Engaging sectors to work together

Before embarking on their DASH project, Public Health – Seattle & King County had a long history of effective collaboration with public housing authorities. In 2010, data on the impact of exposure to secondhand smoke among families in subsidized housing motivated a partnership to implement a smoke-free housing policy for all public housing units. After the policy was implemented, there was a drop in the number of low-income smokers. However, lacking linked data, they were unable to analyze change in exposure to second-hand smoke in the different public housing authority buildings.

After successfully working in partnership over many years on various initiatives, from asthma prevention to outreach led by community health workers, it became clear to the public health and public housing authorities that sharing data was a natural next step that could help them achieve a greater collective impact towards their shared goals. Laurent explained:

“When people have the opportunity to get involved in projects where they’re really passionate and can see how data-driven planning and evaluation allows for more effective decision-making, then they really start to understand the power of data. Harnessing that can be a very valuable tool.”

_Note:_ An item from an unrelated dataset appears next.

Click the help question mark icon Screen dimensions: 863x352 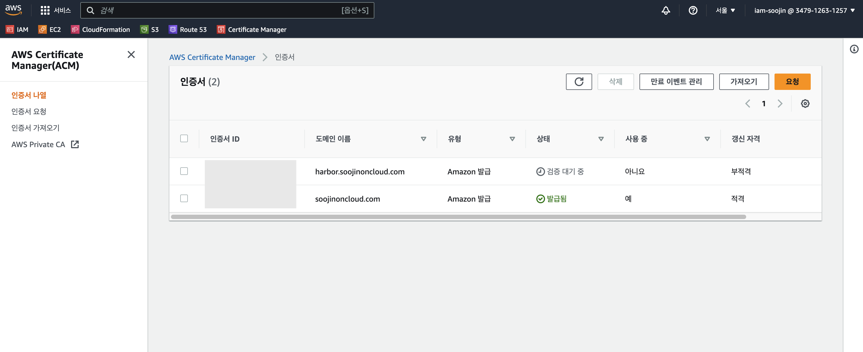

The Seattle and King County housing authorities are designated by the U.S. Department of Housing and Urban Development (HUD) as Moving to Work agencies, meaning that they have funding to design and test innovative local strategies that assist their residents in becoming self-sufficient. Since health is a determinant of many indicators of self-reliance, the integration of resident data with health data will enable housing authorities analyze the return on investment of various initiatives and accomplish their Moving to Work goals. Laurent commented:

“When we started talking about this project and the relationship between health and housing, [the public housing authorities] became very active and interested partners. Some of the legwork had already been set because of the successful collaborations we had in the past, in addition to them having these additional resources and funding from HUD.”

Looking to the future

Linking Medicaid claims and public housing data will result in a closer alignment of housing and health, ultimately improving the health of low-income residents while reducing medical costs. These are primary aims of the King County Accountable Community of Health, which has served as a backbone for the collaboration and helped bring non-traditional partners to the table.

The project team is exploring opportunities to potentially expand the integrated data system to incorporate other local nonprofit and private affordable housing data sets, as well as data from other sectors like behavioral health and education. Laurent explained:

“The goal was never just to stop with health and housing data, but to try to build it out as much as we can to really have a robust picture of health—not just physical health, but also behavioral health—so that we can see the impacts of various programs.”

As the integrated data system continues to grow, more powerful analyses can illuminate issues driving health inequities in King County and generate lessons learned for other local health jurisdictions, public housing authorities, and the broader group of stakeholders invested in the Accountable Communities of Health. With a recognition that housing matters to health, now is the opportune time to link data across sectors to create healthier homes and communities.